Para los guaraníes esta tierra y esta vida no eran la perfección. Existía un lugar donde todo era perfecto, la Tierra sin Mal. La vida del hombre era un andar hacia aquel sitio, al que se podía llegar luego de la muerte física, y en algunos casos excepcionales corporalmente, sin pasar por el trance de la muerte.
La Tierra sin Mal no constituía un mito para los guaraníes. Era un lugar real, concreto, que se ubicaba imprecisamente hacia el este, más allá del Gran Mar (océano Atlántico). Esta creencia en la Tierra sin Mal generaba periódicamente grandes migraciones en su búsqueda, inspiradas por el mesianismo de algunos chamanes o paye.
Creían en la inmortalidad del espíritu y en el hecho de que la muerte consistía en el acto por el cual el alma o anguera abandonaba el cuerpo físico ya sin vida o te’ongue. Muerto el individuo, sus familiares procedían a la destrucción de todas aquellas pertenencias del mismo que pudieran retenerlo indebidamente en el mundo de los vivos. Si el alma quedaba, por simpatía hacia algún objeto, en el mundo terrenal, se transformaba en un angueru o alma en pena. El angueru o anguera inclusive, podía manifestarse a los vivos bajo el aspecto de un póra o fantasma. El difunto era enterrado en un japepo, una vasija de cerámica de dimensiones considerables. El japepo no tenía una utilización específicamente fúnebre sino que cumplía múltiples funciones.
Concebido por las manos alfareras de la mujer guaraní, servia para la cocción de los alimentos, para la fermentación de las bebidas alcohólicas y para servirlas en los agasajos, y luego finalizaba convertido en urna funeraria.

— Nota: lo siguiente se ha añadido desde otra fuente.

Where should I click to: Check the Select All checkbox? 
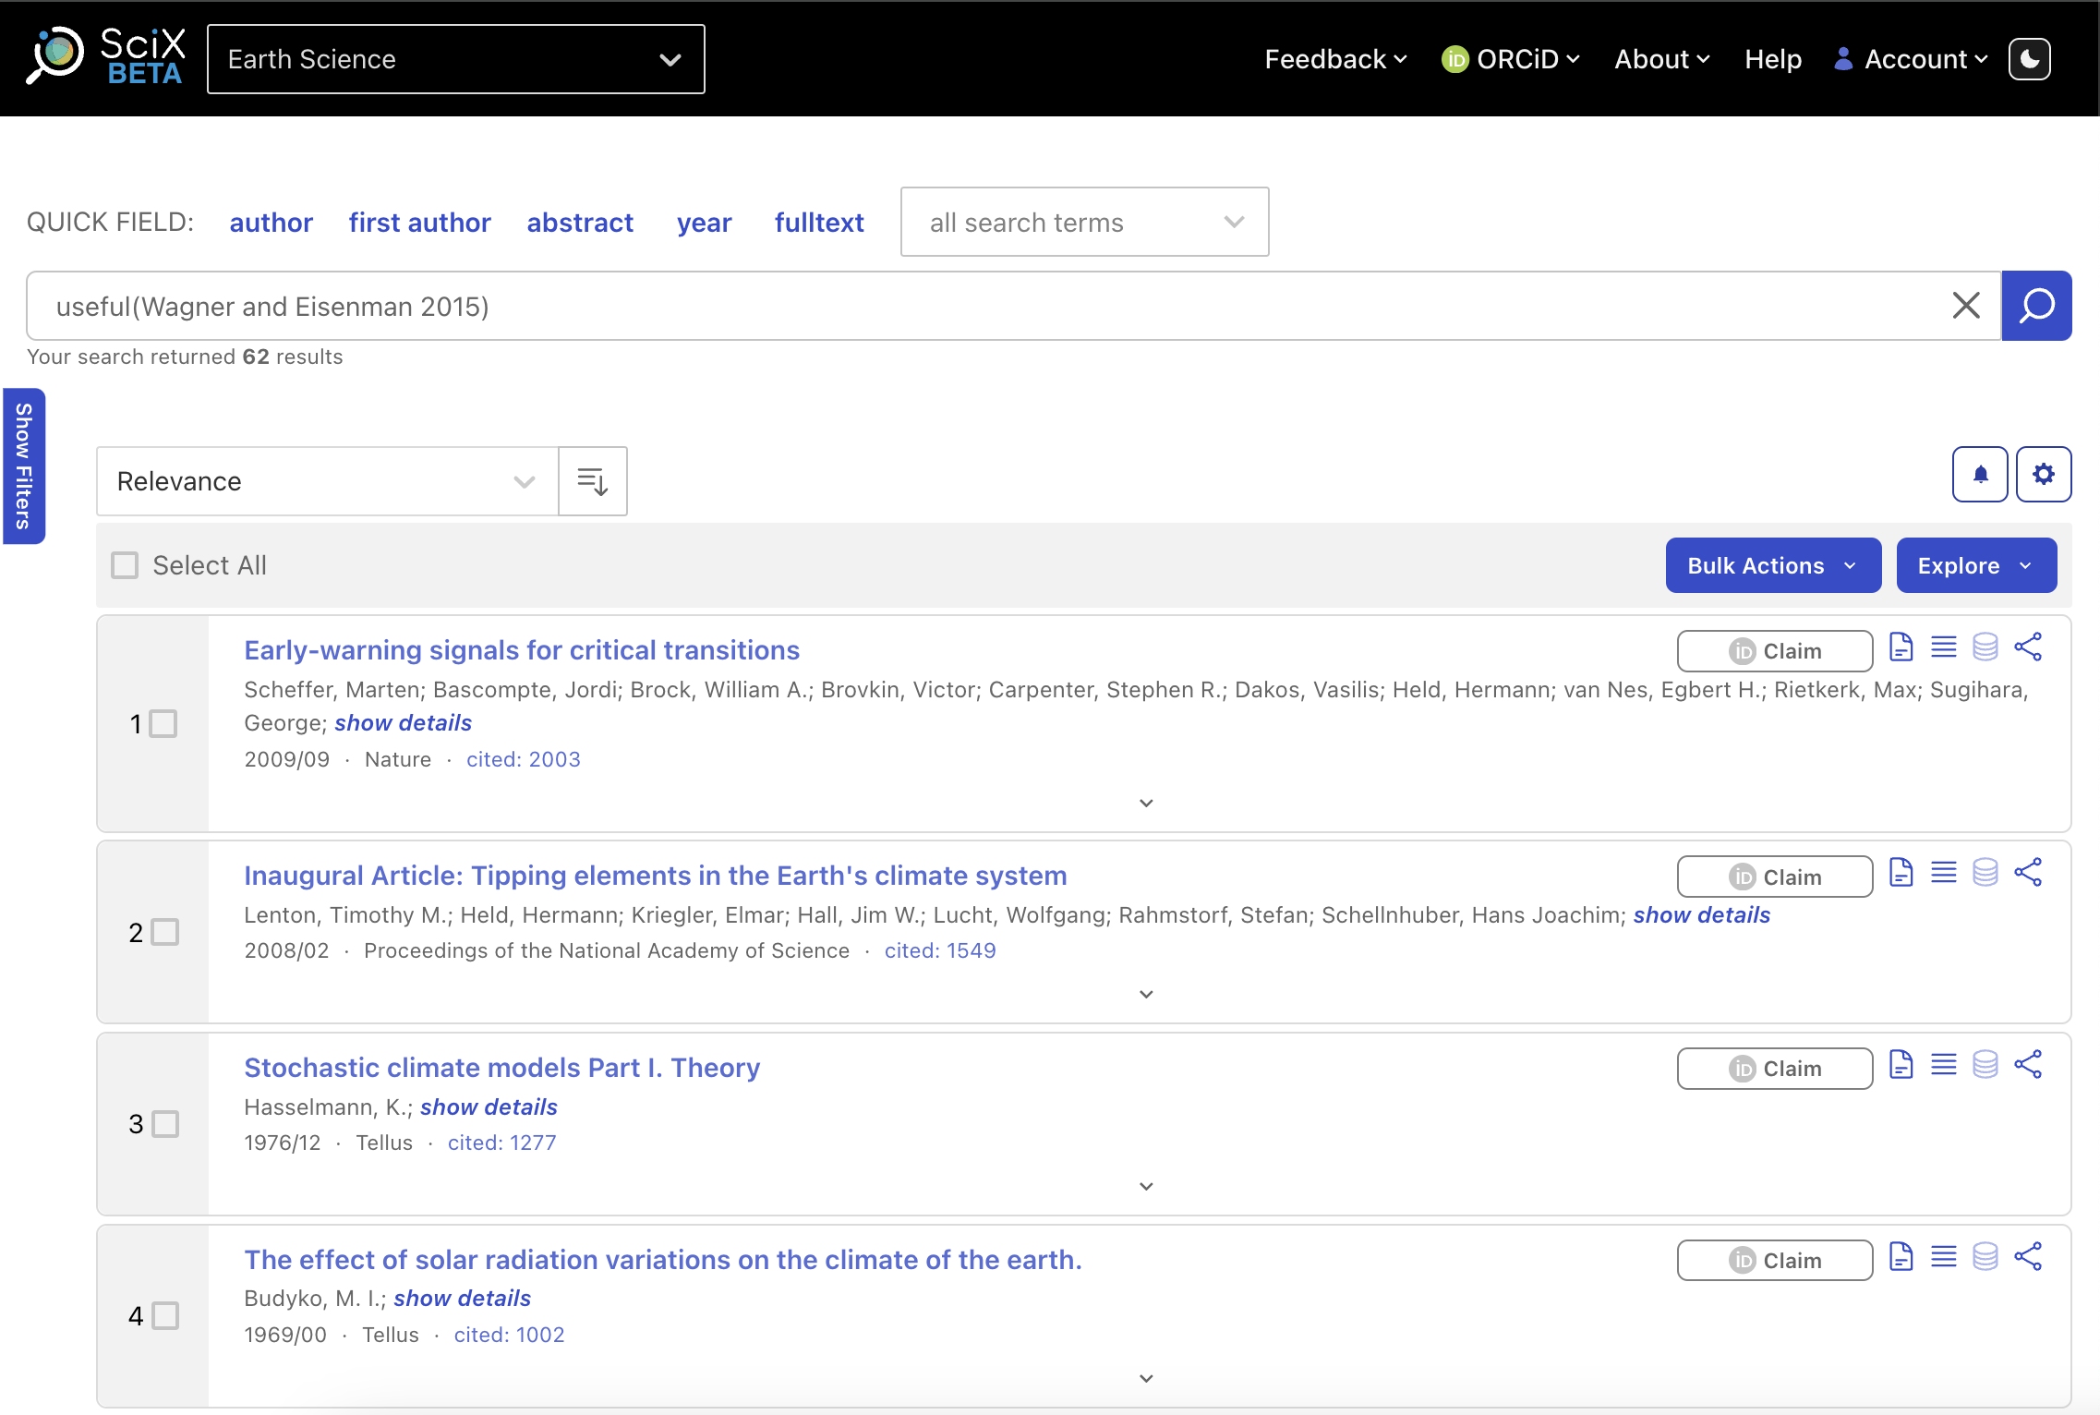point(125,565)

Existían dos formas de tratar al cadáver. Una consistía en dejar abandonado el cuerpo del difunto durante algún tiempo prudencial en el monte, para que sufriera el proceso del descarne. Luego, los huesos eran recogidos y depositados en el interior del japepo. Otra forma era la de introducir el cadáver completo en el interior de la urna, acomodándolo en una posición fetal.
La urna era enterrada en el mismo sector que ocupaban las viviendas. Junto al japepo se depositaban otras pequeñas vasijas cerámicas que contenían alimentos y bebidas, ya que se consideraba que en sus primeros estadios de desprendimiento del mundo terrenal, el alma aún conservaba ciertas apetencias humanas.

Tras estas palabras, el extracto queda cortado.